Direction —
Copy out the items below with every "height" renamed to "vertical size" and nothing else altered. Leave the pictures out of your copy.

Data records —
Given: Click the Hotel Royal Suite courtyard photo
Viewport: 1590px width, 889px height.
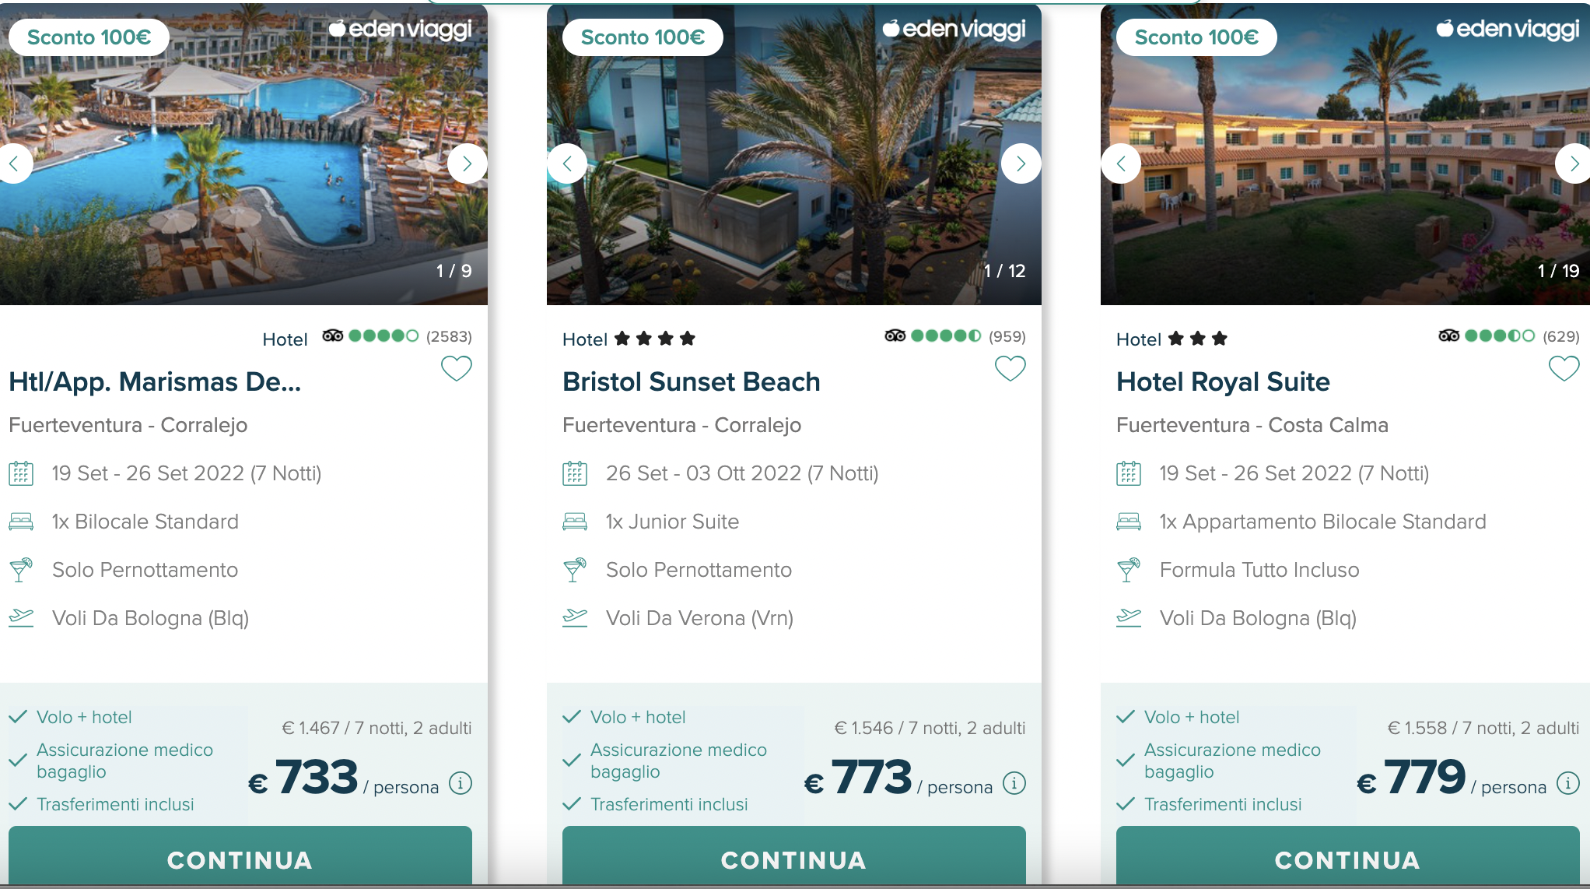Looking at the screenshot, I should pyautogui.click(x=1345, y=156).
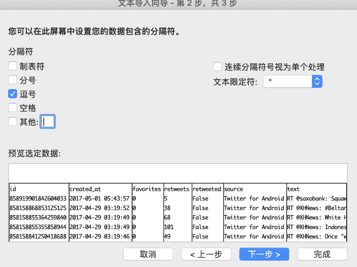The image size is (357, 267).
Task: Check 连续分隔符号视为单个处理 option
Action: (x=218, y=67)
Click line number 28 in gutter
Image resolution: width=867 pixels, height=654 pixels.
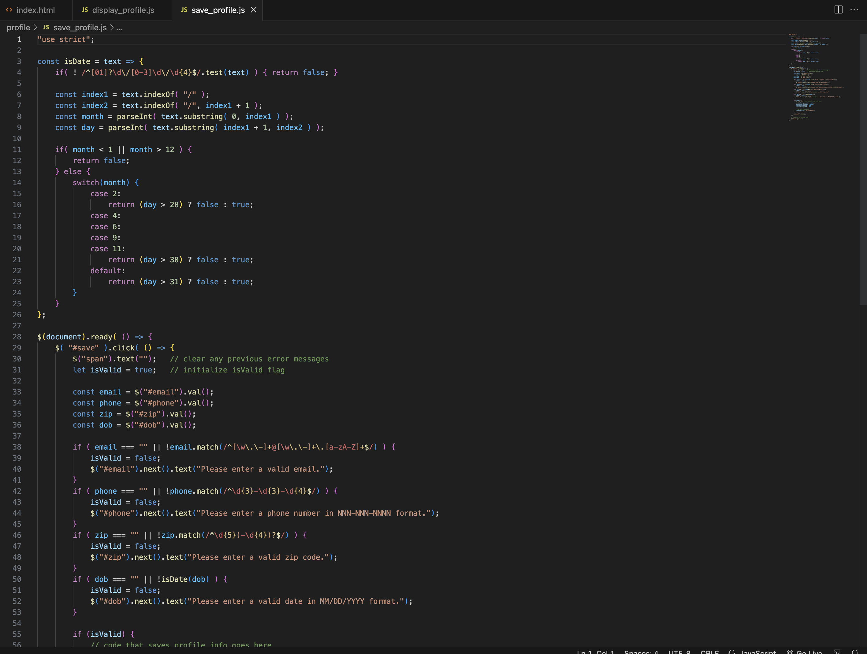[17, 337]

Response below —
Given: Click the Hotel Royal Suite courtyard photo
Viewport: 1590px width, 889px vertical size.
Looking at the screenshot, I should pyautogui.click(x=1345, y=156).
The image size is (357, 267).
Task: Check 连续分隔符号视为单个处理 option
Action: (x=218, y=67)
Click line number 28 in gutter
Image resolution: width=867 pixels, vertical size=654 pixels.
[17, 337]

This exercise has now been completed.